■ TASK INSTRUCTIONS ■
Each line of the data below from the one holding "Instruction: Expand the" to the one holding "1066x479 pixels.", inclusive, is to be reproduced exactly; no other line belongs in the answer.

Collected data:
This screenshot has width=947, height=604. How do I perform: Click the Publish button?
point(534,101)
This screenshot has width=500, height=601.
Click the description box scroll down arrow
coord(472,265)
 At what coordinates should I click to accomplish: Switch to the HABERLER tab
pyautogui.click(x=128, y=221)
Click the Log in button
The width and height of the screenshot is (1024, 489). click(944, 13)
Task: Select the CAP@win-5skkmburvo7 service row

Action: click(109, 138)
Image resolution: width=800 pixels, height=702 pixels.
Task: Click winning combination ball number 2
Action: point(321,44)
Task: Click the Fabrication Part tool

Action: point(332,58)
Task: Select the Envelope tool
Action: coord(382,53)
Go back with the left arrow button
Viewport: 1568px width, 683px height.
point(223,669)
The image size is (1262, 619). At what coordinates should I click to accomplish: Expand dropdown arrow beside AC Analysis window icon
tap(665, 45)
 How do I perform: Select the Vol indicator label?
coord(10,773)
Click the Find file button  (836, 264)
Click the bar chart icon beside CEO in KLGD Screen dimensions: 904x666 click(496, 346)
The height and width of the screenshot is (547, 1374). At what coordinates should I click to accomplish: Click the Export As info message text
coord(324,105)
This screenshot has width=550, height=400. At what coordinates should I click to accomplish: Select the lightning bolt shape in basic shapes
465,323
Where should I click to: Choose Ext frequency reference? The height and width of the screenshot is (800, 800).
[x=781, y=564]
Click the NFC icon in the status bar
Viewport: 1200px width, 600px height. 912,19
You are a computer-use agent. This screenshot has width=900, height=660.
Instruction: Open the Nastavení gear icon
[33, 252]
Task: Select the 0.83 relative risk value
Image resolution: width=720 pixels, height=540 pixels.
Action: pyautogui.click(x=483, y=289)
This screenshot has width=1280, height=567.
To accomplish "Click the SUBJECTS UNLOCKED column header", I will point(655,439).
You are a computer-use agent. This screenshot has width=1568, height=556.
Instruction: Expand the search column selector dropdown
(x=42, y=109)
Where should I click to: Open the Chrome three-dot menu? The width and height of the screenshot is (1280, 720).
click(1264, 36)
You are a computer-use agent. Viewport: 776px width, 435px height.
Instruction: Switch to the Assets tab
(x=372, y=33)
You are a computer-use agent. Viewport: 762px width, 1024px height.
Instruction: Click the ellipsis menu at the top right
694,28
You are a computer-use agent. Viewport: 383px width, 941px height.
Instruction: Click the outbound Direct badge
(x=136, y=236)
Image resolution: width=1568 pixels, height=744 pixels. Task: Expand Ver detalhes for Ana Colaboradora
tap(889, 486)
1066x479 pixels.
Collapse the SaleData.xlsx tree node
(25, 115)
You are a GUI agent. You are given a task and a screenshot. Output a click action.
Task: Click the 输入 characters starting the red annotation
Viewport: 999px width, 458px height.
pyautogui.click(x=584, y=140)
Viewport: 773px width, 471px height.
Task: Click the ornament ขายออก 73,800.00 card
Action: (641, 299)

■ EXERCISE RESPONSE ■
Instruction: Expand the search column selector dropdown
(x=42, y=109)
Where should I click to: Open the Chrome three-dot menu? The width and height of the screenshot is (1280, 720).
click(1264, 36)
You are a computer-use agent. Viewport: 776px width, 435px height.
Instruction: Switch to the Assets tab
(x=372, y=33)
You are a computer-use agent. Viewport: 762px width, 1024px height.
Instruction: Click the ellipsis menu at the top right
694,28
You are a computer-use agent. Viewport: 383px width, 941px height.
Instruction: Click the outbound Direct badge
(x=136, y=236)
Image resolution: width=1568 pixels, height=744 pixels. Task: Expand Ver detalhes for Ana Colaboradora
tap(889, 486)
1066x479 pixels.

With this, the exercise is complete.